- _ABOUT THIS EXERCISE_
Quote word for word the section of the article on the Senate's coronavirus aid package that begins with "The plan comes" and ends with "address the pandemic.".

The plan comes as the coronavirus threatens to cripple the U.S. economy and continues to spread across the country.
The Senate is expected to pass a multi-billion dollar emergency aid package on Wednesday to confront the economic impacts of the coronavirus, clearing the way for negotiations on a third, even larger stimulus package to address the pandemic.
Senate Majority Leader Mitch McConnell reiterated his support Wednesday for the House–passed package and vowed to address any “imperfections” in the Senate’s subsequent bill — which McConnell promised to craft at “warp speed.”
“It is a well-intentioned bipartisan product assembled by House Democrats and President Trump’s team that tries to stand up and expand some new relief measures for American workers,” McConnell (R-Ky.) said of the House bill, which lawmakers passed early Saturday and later approved technical corrections on Monday.
Despite “real shortcomings” in the legislation, McConnell said, “in this case I do not believe we should let perfection be the enemy of something that will help even a subset of workers.”
Several GOP senators have already expressed reservations about the House bill, which has a price tag of around $100 billion. And Sen. Rand Paul (R-Ky.), a fiscal hawk, is seeking a vote on an amendment that includes provisions to pay for the package. Other Republican senators are uncomfortable with the expansion of paid sick leave — a key aspect of the bill.
But as the coronavirus spreads across the country and the stock market continues to plunge, there is widespread recognition that the Senate needs to act swiftly and assist individuals as well as small businesses. The House bill is expected to clear the Senate on Wednesday afternoon with bipartisan majorities in both parties.
In a sign of the personal precautions members are taking against the coronavirus, McConnell urged his colleagues to avoid congregating on the Senate floor and to leave the chamber as soon as they cast their vote.
While no lawmaker has contracted the virus, several senators have self-quarantined after possible exposure, and at least one Senate staffer has tested positive for coronavirus.
And senators are continuing to urge President Donald Trump to take drastic actions usually only seen during wartime. Senate Minority Leader Chuck Schumer (D-N.Y.) called on the president to invoke the Defense Production Act, which could significantly increase the production of critical equipment including hospital beds and other medical supplies.
“If you ignore the public health crisis with the equipment and infrastructure and personnel that is needed in many more numbers than we’ve ever seen, the economy won’t get better,” Schumer said.

[Collected data]

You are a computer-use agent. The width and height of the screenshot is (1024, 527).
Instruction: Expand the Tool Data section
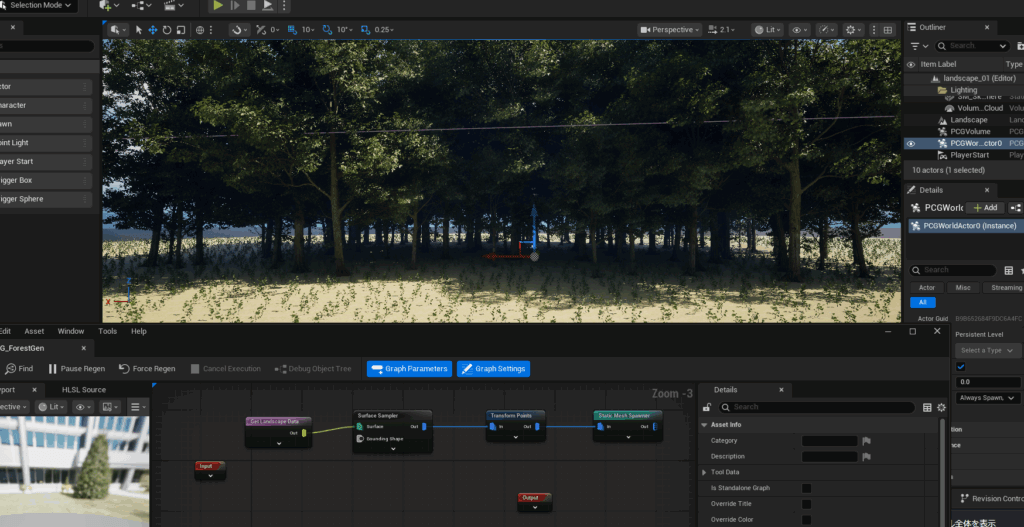(704, 472)
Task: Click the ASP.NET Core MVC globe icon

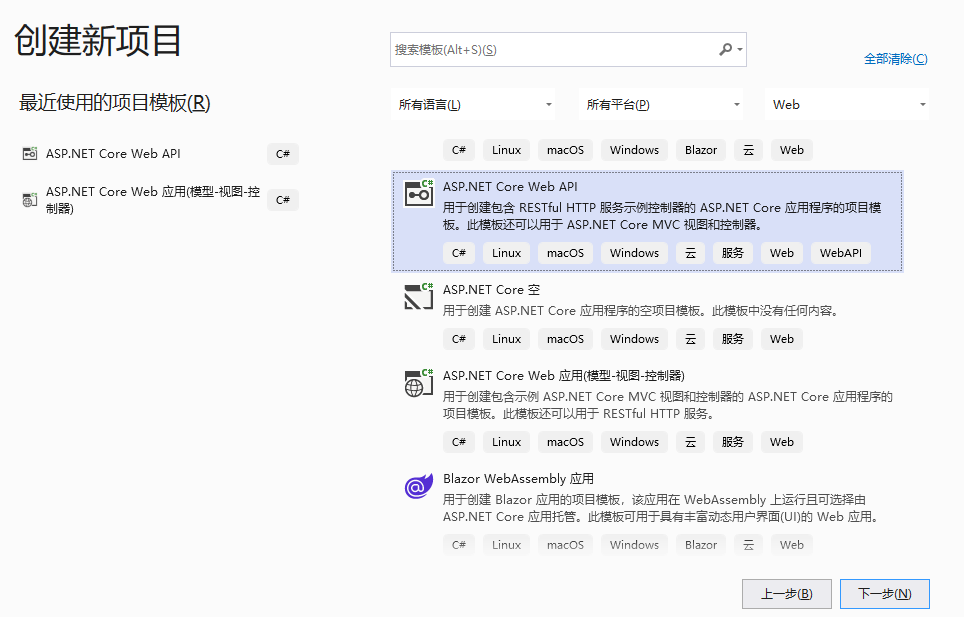Action: (418, 382)
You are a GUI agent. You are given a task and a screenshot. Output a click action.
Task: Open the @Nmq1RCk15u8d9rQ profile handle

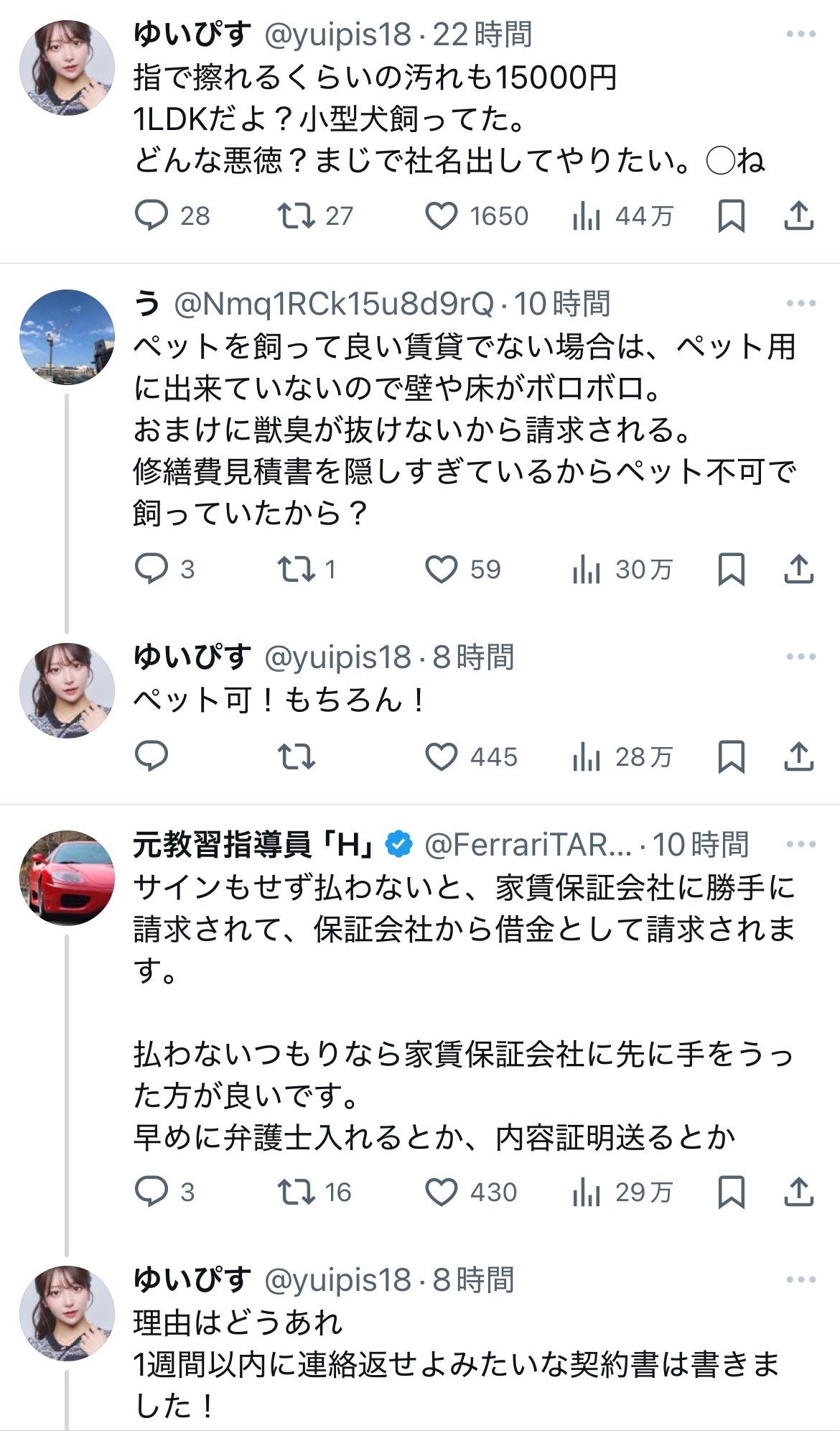coord(334,304)
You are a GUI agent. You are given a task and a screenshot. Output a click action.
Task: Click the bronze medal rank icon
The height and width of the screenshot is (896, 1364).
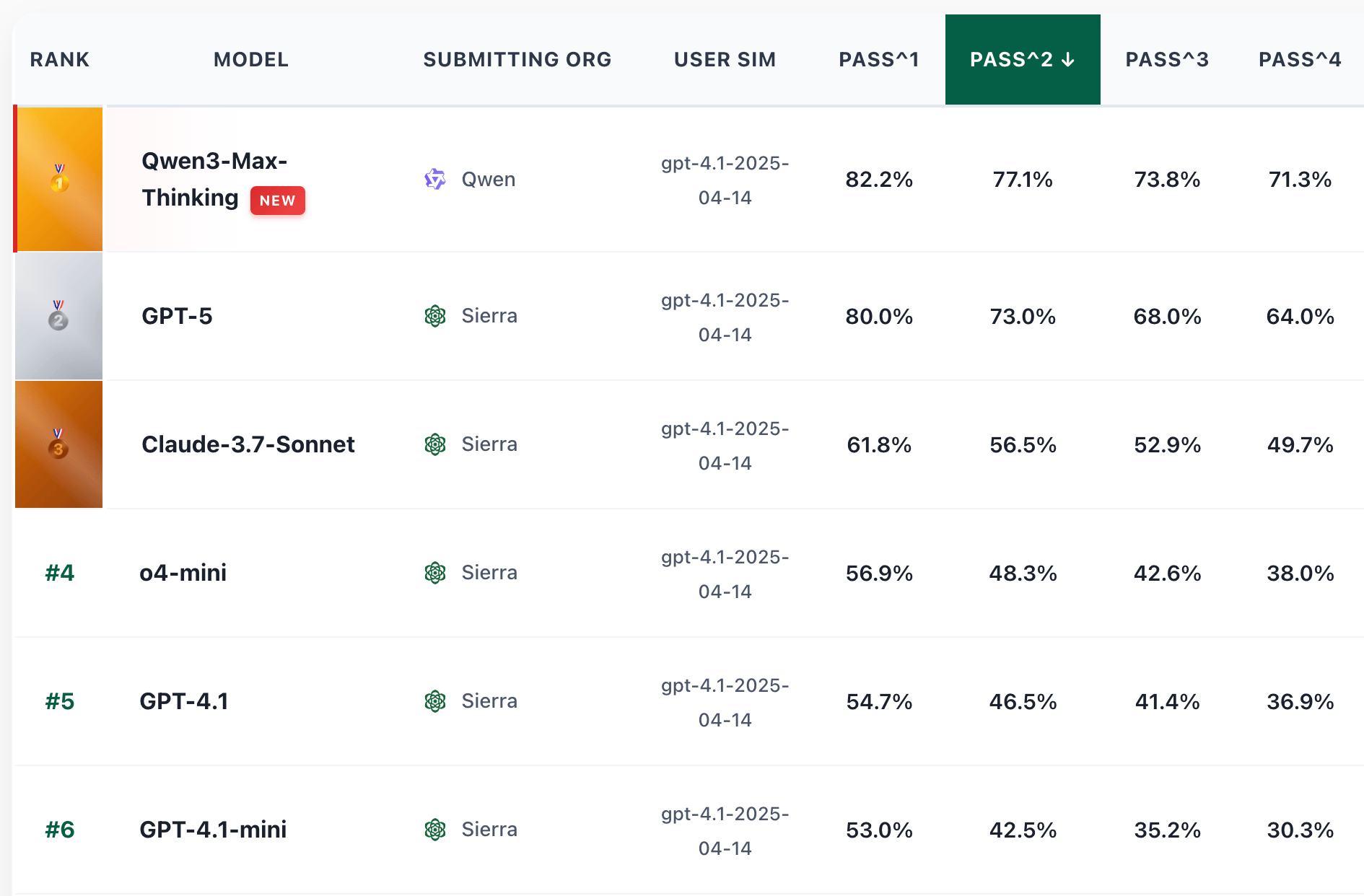pos(58,444)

- _RESPONSE TO THIS TASK_
The plan comes as the coronavirus threatens to cripple the U.S. economy and continues to spread across the country.
The Senate is expected to pass a multi-billion dollar emergency aid package on Wednesday to confront the economic impacts of the coronavirus, clearing the way for negotiations on a third, even larger stimulus package to address the pandemic.